Author: Doug Deloach
View album and artist detailsArtist/band: |
Pharis & Jason Romero |
Label: |
Hearth Music |
Magazine Review Date: |
March/2012 |
A Passing Glimpse is the third in a trilogy of albums by British Columbia’s log cabin-dwelling, banjo-crafting, old-time music duet, Jason and Pharis Romero. The couple have been making many beautiful things together since meeting at a fiddle jam in Ontario five years ago, including hand-carved and assembled, sonically splendorous banjos played by the likes of Ricky Skaggs and Dirk Powell.

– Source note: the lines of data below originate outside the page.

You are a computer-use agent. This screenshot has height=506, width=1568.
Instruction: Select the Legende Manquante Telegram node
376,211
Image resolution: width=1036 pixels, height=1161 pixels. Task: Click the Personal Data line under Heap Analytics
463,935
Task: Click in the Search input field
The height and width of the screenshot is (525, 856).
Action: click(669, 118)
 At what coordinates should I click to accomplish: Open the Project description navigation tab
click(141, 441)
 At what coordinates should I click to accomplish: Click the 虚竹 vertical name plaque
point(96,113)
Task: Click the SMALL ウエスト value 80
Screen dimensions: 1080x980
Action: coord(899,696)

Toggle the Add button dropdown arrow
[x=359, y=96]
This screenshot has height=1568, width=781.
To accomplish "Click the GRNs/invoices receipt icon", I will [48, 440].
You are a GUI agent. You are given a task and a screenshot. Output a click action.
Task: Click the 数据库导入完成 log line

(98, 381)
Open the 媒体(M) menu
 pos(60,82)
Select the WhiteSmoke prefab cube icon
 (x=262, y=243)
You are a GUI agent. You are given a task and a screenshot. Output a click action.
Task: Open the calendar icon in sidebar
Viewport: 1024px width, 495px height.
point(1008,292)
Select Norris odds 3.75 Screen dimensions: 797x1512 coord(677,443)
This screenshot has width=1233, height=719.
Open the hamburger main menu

The 15 tracks on Glimpse are mostly based on the southern American songbook. ‘Where is the Gambling Man?’ is a straight up showcase for fingerstyle guitar adapted from a Leadbelly classic, ‘Out on the Western Plains’, originally recorded by Alan Lomax. ‘Engine 143’ is the oft-told train wreck tale, one of the earliest recordings of which was made by the Carter Family 1929, as chronicled in Harry Smith’s Anthology of American Folk Music. In the Romeros’ version, the tragic, agonising demise of engineer George Alley is made all the more heartrending by the crystalline eloquence of Pharis’ voice. ‘Lay Down in Sorrow’, a Pharis original and the album’s standout track, with its waltz¬like pace and harmony vocals in minor thirds, is a classic downhome spiritual. Pared down to the essentials – a lovely duo’s voices and acoustic instruments – A Passing Glimpse is simple, beautiful, artisanal old-time music, made in small batches by loving hands.